By mid-May, Hale-Bopp will have caught up with its destiny to circle the sun and and then rush away into a night that will last 4,000 years before the comet comes back to the smallish star that controls it. MEMO: Comet Hale-Bopp carries the names of simultaneous finders
Comets are named after their discoverers and if Comet Hale-Bopp lives
up to advance billing it may long memorialize the two astronomers who
separately but simultaneously found it.
Alan Hale heads the Southwest Institute for Space Research in
Cloudcroft, N.M. He is a 38-year old professional astronomer who always
keeps a subconscious eye peeled for comets.

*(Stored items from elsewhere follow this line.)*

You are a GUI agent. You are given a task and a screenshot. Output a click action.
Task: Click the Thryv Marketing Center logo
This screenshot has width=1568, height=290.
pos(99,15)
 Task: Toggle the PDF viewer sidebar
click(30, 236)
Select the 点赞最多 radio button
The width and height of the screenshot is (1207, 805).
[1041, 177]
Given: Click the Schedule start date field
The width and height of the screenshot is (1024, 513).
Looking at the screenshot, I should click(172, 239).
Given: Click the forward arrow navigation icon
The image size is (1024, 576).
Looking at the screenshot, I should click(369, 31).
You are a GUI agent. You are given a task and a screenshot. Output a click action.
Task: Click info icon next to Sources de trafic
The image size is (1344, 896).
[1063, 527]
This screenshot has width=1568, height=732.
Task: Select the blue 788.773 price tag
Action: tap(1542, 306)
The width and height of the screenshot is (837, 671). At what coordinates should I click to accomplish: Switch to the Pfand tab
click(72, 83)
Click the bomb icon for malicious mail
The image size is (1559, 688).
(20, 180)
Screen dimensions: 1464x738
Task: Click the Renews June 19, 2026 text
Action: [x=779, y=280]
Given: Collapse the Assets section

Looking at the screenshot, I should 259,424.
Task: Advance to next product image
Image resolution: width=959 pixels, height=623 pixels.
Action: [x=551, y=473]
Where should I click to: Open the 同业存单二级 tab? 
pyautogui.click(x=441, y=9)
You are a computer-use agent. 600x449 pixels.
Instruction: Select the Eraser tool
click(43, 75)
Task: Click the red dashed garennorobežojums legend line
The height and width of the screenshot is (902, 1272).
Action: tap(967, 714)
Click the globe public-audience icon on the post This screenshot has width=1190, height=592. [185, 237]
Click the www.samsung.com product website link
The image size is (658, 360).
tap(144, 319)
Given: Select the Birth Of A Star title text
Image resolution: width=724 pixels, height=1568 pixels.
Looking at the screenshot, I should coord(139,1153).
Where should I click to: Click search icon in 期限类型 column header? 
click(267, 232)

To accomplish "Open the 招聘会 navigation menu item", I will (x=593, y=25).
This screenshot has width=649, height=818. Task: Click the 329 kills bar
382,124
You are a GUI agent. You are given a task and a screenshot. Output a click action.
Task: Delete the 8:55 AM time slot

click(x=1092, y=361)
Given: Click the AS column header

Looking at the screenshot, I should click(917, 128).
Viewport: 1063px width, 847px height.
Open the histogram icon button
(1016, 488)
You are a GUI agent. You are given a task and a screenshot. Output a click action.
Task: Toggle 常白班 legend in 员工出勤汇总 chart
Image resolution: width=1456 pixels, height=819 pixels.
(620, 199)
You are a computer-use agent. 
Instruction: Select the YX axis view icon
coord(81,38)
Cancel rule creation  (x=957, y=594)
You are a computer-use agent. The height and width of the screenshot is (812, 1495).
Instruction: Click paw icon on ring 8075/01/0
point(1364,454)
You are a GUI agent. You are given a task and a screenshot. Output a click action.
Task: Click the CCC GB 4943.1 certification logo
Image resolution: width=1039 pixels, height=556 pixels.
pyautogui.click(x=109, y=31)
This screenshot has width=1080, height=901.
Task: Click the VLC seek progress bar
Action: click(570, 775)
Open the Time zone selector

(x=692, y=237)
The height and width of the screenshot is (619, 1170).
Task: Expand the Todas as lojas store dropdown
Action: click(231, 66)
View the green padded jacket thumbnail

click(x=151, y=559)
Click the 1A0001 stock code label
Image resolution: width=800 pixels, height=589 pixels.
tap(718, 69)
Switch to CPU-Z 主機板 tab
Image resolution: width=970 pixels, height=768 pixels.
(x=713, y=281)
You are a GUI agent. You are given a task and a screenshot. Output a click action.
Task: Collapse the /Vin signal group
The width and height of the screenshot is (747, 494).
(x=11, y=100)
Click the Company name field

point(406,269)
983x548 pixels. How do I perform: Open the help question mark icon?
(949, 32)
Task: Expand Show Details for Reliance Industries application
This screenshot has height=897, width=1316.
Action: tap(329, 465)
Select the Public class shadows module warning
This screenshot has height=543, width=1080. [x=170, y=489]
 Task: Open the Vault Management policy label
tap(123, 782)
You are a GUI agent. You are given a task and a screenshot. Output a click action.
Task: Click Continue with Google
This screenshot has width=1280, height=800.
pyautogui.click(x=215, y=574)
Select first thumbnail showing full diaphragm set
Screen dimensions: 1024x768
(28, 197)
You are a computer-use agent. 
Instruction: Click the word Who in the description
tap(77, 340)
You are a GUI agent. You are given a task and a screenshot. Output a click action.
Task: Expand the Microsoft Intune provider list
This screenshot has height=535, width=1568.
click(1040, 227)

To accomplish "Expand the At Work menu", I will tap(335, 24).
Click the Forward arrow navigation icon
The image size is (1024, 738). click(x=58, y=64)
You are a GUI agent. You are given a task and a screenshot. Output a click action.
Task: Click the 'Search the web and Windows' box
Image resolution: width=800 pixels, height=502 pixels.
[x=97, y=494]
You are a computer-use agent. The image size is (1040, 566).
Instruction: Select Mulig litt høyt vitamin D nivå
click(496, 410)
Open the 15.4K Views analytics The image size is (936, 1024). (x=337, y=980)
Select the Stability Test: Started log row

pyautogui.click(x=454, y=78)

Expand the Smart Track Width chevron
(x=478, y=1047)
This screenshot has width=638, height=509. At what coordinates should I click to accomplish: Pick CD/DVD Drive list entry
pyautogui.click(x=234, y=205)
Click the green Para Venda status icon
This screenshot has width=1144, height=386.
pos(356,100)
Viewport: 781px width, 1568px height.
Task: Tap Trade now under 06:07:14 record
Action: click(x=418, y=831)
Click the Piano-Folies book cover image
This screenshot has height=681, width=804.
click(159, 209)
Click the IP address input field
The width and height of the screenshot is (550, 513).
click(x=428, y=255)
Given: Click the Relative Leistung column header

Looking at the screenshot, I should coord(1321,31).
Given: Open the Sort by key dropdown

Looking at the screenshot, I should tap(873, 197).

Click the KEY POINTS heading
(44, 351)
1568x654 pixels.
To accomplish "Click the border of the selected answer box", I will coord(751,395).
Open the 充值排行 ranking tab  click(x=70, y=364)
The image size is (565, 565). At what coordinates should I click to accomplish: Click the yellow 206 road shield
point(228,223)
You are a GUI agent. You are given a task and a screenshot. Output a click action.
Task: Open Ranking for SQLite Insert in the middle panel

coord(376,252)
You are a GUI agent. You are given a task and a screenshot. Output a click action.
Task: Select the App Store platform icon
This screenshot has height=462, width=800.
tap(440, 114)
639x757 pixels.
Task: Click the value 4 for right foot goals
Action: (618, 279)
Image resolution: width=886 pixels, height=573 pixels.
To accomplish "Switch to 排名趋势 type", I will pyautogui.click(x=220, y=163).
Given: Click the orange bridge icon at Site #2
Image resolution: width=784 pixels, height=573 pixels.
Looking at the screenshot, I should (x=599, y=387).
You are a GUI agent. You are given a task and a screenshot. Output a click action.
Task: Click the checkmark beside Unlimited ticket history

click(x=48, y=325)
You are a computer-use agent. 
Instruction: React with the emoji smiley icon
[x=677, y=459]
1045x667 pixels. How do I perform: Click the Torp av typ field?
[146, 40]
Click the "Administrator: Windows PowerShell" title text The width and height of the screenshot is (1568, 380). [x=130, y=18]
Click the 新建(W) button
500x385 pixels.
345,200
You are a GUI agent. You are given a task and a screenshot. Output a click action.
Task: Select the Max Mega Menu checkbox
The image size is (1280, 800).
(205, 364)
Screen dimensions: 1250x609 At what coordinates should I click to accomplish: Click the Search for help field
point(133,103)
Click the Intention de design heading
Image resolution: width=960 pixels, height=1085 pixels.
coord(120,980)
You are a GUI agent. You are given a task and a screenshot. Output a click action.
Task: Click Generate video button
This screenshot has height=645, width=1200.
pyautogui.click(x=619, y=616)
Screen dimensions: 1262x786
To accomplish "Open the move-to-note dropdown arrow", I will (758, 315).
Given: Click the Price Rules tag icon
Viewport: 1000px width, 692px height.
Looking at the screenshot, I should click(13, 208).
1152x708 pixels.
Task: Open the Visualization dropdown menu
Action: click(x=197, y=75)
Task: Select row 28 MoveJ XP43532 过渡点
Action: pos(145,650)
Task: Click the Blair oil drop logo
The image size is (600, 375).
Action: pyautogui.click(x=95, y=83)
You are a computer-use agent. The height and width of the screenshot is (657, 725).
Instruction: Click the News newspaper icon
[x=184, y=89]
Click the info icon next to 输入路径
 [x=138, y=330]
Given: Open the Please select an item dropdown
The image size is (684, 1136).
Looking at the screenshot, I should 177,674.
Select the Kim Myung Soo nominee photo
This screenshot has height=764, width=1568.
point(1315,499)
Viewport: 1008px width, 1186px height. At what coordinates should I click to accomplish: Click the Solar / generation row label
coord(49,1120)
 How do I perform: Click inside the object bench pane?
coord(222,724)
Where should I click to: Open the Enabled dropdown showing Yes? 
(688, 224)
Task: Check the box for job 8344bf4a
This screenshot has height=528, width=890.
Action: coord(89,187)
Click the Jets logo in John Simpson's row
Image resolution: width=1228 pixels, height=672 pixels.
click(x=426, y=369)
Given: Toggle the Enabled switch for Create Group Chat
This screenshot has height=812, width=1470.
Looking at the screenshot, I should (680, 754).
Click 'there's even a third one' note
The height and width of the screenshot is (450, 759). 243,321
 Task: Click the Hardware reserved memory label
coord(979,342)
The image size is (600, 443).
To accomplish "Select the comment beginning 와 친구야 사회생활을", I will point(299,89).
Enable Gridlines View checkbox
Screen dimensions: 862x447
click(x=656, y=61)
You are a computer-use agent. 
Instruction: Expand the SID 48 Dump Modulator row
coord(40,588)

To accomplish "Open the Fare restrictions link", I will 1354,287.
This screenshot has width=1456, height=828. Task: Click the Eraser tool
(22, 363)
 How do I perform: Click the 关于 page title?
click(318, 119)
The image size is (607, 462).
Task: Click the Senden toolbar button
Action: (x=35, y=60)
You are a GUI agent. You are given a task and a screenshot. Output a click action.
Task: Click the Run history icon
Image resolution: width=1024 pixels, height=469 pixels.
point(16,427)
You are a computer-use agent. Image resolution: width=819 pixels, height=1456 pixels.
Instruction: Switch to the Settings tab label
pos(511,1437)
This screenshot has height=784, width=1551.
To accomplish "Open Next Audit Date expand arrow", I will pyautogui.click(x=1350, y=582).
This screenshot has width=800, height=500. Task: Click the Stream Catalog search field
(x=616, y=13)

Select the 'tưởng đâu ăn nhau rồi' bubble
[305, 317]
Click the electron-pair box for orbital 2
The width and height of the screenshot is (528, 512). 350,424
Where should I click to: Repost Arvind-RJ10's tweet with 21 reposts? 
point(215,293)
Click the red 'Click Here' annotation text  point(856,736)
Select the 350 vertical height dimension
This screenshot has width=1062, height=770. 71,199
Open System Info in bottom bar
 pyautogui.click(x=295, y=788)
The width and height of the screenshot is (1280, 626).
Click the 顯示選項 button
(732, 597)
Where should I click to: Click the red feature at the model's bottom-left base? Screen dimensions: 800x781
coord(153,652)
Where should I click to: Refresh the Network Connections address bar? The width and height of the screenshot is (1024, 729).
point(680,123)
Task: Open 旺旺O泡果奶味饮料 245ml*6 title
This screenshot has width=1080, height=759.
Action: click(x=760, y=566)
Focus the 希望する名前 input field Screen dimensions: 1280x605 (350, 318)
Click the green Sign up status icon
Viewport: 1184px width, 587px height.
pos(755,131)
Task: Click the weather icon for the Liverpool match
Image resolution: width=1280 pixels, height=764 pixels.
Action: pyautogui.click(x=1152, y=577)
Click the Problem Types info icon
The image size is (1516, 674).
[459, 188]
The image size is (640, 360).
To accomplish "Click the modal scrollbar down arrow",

On July 22, 1995, Hale turned up the rock 'n' roll background music
in his home observatory in Alamogordo, N.M., and started looking for
comets. He swung the telescope toward a likely dark-sky area but found
out his house blocked part of the telescope view.
He then turned the telescope to a familiar star-cluster in the
Sagittarius constellation, the bright hub of the Milky Way.
There it was. A faint fuzzy patch.
It was Alan Hale's comet.
Thomas Bopp has been interested in astronomy since he saw a meteor
shower as a 4-year-old. When he was 12, his parents bought him a small
telescope and Bopp was on his way. He took an astronomy course at
Youngstown State University in Ohio.
Bopp moved to Phoenix, Ariz., as a construction engineer in 1980 and
joined one of the many astronomy clubs in the clear Southwest. He was
on an observing trip with other club members when he swung his borrowed
telescope to the same area of sky that Alan Hale was looking at.
Bopp saw a fuzzy blur in the sky and asked a friend: ``Is this blurry
place supposed to be there?''
So Bopp joined Hale in discovering a comet. It was duly reported to
the Central Bureau for Astronomical Telegrams in Massachusetts - the
clearing house for celestial discoveries.
Because Hale and Bopp reported the same comet at almost the same time
it was named after both of them. ILLUSTRATION: ASSOCIATED PRESS color photo
This is a red-filtered image of Comet Hale-Bopp, which is growing
brighter and is expected to come closest to Earth on March 22.